Records
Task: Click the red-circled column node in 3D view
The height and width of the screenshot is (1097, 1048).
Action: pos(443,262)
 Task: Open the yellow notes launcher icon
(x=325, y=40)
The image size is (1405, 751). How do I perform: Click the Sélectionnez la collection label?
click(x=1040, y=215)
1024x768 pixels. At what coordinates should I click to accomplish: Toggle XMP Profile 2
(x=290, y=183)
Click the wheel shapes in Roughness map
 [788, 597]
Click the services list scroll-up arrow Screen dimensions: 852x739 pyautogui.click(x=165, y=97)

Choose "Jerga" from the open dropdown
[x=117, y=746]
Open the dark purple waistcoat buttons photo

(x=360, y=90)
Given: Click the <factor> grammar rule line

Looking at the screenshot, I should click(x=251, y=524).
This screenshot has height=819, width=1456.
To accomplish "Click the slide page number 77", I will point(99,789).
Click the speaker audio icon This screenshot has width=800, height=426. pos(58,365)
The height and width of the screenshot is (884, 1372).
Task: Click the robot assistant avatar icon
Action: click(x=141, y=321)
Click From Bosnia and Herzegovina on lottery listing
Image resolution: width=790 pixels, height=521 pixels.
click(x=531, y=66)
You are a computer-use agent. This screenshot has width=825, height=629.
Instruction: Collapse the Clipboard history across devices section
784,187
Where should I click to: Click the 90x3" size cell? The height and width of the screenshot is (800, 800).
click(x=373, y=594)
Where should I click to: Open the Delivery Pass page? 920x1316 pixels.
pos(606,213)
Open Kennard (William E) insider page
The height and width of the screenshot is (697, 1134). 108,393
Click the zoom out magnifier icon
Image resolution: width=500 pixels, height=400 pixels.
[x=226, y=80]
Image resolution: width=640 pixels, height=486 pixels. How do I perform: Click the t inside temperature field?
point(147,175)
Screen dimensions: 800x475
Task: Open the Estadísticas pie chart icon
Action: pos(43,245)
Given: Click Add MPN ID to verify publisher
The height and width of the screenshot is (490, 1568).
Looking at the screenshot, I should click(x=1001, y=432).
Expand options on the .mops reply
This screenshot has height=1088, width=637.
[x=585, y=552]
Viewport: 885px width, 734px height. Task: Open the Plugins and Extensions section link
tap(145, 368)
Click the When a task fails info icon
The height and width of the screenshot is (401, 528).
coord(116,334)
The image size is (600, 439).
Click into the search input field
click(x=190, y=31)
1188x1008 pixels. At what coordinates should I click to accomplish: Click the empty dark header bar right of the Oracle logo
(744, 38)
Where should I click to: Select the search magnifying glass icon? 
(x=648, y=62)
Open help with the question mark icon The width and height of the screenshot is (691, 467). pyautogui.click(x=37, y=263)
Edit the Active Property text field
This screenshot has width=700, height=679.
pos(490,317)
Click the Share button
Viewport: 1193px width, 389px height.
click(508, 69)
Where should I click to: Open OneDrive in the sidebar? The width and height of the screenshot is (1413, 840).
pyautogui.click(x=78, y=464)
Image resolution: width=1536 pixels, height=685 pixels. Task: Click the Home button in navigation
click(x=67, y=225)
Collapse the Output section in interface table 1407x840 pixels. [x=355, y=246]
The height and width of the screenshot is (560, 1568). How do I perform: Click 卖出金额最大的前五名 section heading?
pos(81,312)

Short exercise
Can you recast every line of the items above as a JSON list of strings, one string per line, with blank lines left out?

Exercise result
[
  "Task: Click the red-circled column node in 3D view",
  "The height and width of the screenshot is (1097, 1048).",
  "Action: pos(443,262)",
  " Task: Open the yellow notes launcher icon",
  "(x=325, y=40)",
  "The image size is (1405, 751). How do I perform: Click the Sélectionnez la collection label?",
  "click(x=1040, y=215)",
  "1024x768 pixels. At what coordinates should I click to accomplish: Toggle XMP Profile 2",
  "(x=290, y=183)",
  "Click the wheel shapes in Roughness map",
  " [788, 597]",
  "Click the services list scroll-up arrow Screen dimensions: 852x739 pyautogui.click(x=165, y=97)",
  "Choose \"Jerga\" from the open dropdown",
  "[x=117, y=746]",
  "Open the dark purple waistcoat buttons photo",
  "(x=360, y=90)",
  "Given: Click the <factor> grammar rule line",
  "Looking at the screenshot, I should click(x=251, y=524).",
  "This screenshot has height=819, width=1456.",
  "To accomplish \"Click the slide page number 77\", I will point(99,789).",
  "Click the speaker audio icon This screenshot has width=800, height=426. pos(58,365)",
  "The height and width of the screenshot is (884, 1372).",
  "Task: Click the robot assistant avatar icon",
  "Action: click(x=141, y=321)",
  "Click From Bosnia and Herzegovina on lottery listing",
  "Image resolution: width=790 pixels, height=521 pixels.",
  "click(x=531, y=66)",
  "You are a computer-use agent. This screenshot has width=825, height=629.",
  "Instruction: Collapse the Clipboard history across devices section",
  "784,187",
  "Where should I click to: Click the 90x3\" size cell? The height and width of the screenshot is (800, 800).",
  "click(x=373, y=594)",
  "Where should I click to: Open the Delivery Pass page? 920x1316 pixels.",
  "pos(606,213)",
  "Open Kennard (William E) insider page",
  "The height and width of the screenshot is (697, 1134). 108,393",
  "Click the zoom out magnifier icon",
  "Image resolution: width=500 pixels, height=400 pixels.",
  "[x=226, y=80]",
  "Image resolution: width=640 pixels, height=486 pixels. How do I perform: Click the t inside temperature field?",
  "point(147,175)",
  "Screen dimensions: 800x475",
  "Task: Open the Estadísticas pie chart icon",
  "Action: pos(43,245)",
  "Given: Click Add MPN ID to verify publisher",
  "The height and width of the screenshot is (490, 1568).",
  "Looking at the screenshot, I should click(x=1001, y=432).",
  "Expand options on the .mops reply",
  "This screenshot has height=1088, width=637.",
  "[x=585, y=552]",
  "Viewport: 885px width, 734px height. Task: Open the Plugins and Extensions section link",
  "tap(145, 368)",
  "Click the When a task fails info icon",
  "The height and width of the screenshot is (401, 528).",
  "coord(116,334)",
  "The image size is (600, 439).",
  "Click into the search input field",
  "click(x=190, y=31)",
  "1188x1008 pixels. At what coordinates should I click to accomplish: Click the empty dark header bar right of the Oracle logo",
  "(744, 38)",
  "Where should I click to: Select the search magnifying glass icon? ",
  "(x=648, y=62)",
  "Open help with the question mark icon The width and height of the screenshot is (691, 467). pyautogui.click(x=37, y=263)",
  "Edit the Active Property text field",
  "This screenshot has width=700, height=679.",
  "pos(490,317)",
  "Click the Share button",
  "Viewport: 1193px width, 389px height.",
  "click(508, 69)",
  "Where should I click to: Open OneDrive in the sidebar? The width and height of the screenshot is (1413, 840).",
  "pyautogui.click(x=78, y=464)",
  "Image resolution: width=1536 pixels, height=685 pixels. Task: Click the Home button in navigation",
  "click(x=67, y=225)",
  "Collapse the Output section in interface table 1407x840 pixels. [x=355, y=246]",
  "The height and width of the screenshot is (560, 1568). How do I perform: Click 卖出金额最大的前五名 section heading?",
  "pos(81,312)"
]